Una derrota más del sexenio

Humberto Musacchio

Termina el sexenio y los que se van están empeñados en dejar huella de su paso aunque su caminar haya sido una serie de tropezones. La iniciativa laboral es un alto ejemplo de esa manera atropellada y atropellante de hacer las cosas: se envió la iniciativa al Congreso sin cabildeo previo, sin las elementales consultas con los actores interesados, sin reparar en que la Ley Federal del Trabajo ha sido un elemento de legitimación del PRI, un elemento de cohesión ideológica, un fetiche incluso.

Los resultados están a la vista: el mecanismo de iniciativa preferente fracasó porque se olvidó que los sindicatos son, chuecos o derechos, los organismos de defensa de los trabajadores. Se olvidó también que los dirigentes, tanto charros como demócratas, son los representantes de los trabajadores, sus gestores ante la patronal y el Estado. Se le olvidó todo a la gente de Los Pinos y aunque se reviva la iniciativa más adelante, por lo pronto su empantanamiento ya es una derrota más del desfalleciente gobierno panista.

El revés tiene proporciones de desastre porque el fracaso de la iniciativa es atribuible a los diputados y senadores panistas, que se cobraron el desprecio con que los trató el equipo de la Presidencia.
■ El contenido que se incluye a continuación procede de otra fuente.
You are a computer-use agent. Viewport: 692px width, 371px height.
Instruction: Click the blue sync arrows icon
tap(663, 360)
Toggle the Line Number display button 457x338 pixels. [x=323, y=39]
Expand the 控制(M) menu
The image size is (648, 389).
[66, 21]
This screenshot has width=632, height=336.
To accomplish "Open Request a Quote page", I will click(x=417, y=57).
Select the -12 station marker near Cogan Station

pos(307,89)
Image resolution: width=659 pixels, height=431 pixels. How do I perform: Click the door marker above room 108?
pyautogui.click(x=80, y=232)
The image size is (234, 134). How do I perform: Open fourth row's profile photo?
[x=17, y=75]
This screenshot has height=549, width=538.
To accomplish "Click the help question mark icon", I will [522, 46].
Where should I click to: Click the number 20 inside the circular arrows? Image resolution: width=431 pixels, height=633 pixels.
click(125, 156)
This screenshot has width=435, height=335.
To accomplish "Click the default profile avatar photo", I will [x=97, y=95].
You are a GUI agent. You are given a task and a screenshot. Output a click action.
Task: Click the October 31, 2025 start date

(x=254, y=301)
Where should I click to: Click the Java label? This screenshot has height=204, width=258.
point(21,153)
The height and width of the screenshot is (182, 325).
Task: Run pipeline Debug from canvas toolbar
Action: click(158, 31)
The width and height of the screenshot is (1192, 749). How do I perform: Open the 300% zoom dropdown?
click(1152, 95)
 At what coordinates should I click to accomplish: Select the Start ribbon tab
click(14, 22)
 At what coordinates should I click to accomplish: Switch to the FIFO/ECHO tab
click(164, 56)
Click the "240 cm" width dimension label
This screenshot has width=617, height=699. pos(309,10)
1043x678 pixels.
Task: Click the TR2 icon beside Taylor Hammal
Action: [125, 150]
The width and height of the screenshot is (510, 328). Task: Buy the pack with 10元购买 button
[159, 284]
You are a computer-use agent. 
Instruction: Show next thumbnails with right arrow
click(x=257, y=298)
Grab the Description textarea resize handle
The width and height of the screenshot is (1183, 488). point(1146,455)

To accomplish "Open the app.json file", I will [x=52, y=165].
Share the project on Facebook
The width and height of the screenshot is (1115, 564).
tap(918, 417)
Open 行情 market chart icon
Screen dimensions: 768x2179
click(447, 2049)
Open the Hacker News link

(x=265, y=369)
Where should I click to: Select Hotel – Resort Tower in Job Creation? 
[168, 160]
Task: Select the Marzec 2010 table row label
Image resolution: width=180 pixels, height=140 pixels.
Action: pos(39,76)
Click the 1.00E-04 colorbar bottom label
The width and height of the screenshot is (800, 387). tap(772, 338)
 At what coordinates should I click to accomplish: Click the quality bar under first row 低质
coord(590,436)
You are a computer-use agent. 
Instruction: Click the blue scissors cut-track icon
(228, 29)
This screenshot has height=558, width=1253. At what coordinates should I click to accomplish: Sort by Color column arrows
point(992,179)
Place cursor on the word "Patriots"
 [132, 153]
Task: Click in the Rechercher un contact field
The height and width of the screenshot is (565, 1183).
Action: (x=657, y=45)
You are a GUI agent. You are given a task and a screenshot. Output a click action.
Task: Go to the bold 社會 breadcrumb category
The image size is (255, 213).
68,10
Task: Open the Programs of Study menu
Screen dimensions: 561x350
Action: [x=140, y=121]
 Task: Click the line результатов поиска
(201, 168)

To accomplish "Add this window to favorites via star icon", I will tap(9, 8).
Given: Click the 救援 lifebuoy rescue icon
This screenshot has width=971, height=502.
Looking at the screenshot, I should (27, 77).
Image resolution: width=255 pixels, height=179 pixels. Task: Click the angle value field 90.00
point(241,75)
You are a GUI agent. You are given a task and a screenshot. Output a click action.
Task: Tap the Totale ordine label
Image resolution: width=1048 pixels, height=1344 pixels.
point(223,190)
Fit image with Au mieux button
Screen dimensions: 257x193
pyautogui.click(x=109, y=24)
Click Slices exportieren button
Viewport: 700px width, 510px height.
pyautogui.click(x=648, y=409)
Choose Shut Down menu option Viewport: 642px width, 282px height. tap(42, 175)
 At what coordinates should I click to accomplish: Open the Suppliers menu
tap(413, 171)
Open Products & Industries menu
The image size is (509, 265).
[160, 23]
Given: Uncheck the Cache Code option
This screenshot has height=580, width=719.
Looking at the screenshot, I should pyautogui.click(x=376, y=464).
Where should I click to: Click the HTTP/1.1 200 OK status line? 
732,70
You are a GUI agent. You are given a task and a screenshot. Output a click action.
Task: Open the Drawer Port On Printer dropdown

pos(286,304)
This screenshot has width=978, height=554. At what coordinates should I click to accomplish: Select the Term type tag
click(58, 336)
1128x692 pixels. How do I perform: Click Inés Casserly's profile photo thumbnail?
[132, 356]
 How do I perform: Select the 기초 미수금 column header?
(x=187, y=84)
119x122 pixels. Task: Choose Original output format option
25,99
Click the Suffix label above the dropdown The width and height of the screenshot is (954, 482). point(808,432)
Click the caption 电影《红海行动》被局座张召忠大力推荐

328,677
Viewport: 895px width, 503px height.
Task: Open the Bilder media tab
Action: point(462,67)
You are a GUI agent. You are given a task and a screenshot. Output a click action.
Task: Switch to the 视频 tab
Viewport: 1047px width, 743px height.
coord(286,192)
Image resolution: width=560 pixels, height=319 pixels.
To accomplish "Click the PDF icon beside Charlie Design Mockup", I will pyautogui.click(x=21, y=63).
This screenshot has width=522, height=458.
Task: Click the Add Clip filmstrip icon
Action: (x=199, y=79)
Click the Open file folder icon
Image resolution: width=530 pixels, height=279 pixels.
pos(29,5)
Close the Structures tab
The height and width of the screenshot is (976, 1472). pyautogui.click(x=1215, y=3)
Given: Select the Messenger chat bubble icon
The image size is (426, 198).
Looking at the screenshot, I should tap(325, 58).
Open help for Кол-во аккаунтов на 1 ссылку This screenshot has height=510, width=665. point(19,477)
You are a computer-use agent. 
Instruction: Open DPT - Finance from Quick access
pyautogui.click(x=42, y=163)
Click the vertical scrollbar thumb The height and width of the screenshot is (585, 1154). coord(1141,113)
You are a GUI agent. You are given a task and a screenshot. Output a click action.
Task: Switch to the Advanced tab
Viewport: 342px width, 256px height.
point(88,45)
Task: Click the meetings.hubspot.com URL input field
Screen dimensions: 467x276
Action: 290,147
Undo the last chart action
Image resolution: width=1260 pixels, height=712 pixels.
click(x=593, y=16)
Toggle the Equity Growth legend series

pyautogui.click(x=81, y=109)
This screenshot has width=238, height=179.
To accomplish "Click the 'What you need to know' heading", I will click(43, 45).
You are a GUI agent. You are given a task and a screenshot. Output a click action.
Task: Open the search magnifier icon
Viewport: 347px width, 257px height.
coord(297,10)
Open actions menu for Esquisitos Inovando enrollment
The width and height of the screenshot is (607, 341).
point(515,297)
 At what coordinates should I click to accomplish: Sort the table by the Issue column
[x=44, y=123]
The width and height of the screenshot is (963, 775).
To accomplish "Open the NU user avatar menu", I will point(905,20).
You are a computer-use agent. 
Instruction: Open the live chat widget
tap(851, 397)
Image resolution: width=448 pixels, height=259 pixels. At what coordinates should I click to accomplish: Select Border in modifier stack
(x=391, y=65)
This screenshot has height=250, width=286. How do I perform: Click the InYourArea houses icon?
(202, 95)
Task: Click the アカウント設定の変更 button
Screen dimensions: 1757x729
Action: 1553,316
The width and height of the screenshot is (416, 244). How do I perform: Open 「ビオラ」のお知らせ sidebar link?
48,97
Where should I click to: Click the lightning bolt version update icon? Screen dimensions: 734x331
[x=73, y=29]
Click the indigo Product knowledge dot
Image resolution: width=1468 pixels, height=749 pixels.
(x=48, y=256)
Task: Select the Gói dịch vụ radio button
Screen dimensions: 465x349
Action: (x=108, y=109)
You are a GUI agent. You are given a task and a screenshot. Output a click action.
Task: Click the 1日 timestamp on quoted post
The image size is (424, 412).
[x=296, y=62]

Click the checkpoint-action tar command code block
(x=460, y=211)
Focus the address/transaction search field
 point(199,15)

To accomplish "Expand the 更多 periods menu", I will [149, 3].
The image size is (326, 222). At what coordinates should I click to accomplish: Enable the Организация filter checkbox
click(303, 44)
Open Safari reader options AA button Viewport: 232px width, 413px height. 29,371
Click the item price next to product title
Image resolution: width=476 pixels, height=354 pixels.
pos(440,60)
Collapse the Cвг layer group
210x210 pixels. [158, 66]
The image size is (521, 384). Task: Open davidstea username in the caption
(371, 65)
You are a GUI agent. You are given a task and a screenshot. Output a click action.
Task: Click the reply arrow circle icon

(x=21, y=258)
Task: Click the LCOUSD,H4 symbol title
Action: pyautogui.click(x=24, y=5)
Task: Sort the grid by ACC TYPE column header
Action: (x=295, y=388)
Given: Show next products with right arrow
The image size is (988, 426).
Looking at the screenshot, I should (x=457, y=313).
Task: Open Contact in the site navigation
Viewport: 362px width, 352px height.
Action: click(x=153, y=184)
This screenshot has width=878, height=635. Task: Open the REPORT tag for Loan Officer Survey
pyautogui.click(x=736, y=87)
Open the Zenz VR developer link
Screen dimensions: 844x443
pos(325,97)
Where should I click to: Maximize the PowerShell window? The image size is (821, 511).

Su alianza con el perredismo levantó la bandera de la democracia sindical, pero en realidad, tanto azules como amarillos se equivocaron al unirse a favor de la intervención estatal en los sindicatos.

A nadie sorprende que el PAN procure la intervención estatal en los sindicatos. Está en su naturaleza de partido de derecha y, como tal, en varios sentidos brazo político de los dueños del capital. Lo que sorprende es la ignorancia de los diputados y senadores perredistas, afanados en abrir la vida sindical a la intervención de los gobiernos, pese a las disposiciones en contrario de la Organización Internacional del Trabajo.

En México, el intervencionismo gubernamental en los sindicatos tiene larga data, pero su control se valía fundamentalmente de los líderes priistas y de los órganos de justicia laboral con presencia del charrismo. A cambio, los charros le garantizaban al Estado orden, contención salarial y votos para el PRI. Pero el PRD, al que se supone opositor, quiere dar al gobierno de Enrique Peña Nieto una legislación que haga legal su injerencia en los sindicatos. El mundo al revés.

El partido de los amarillos puede ser cualquier cosa, pero no es ni será un partido obrero. No tiene la sensibilidad ni el conocimiento ni el necesario liderazgo para representar a los trabajadores.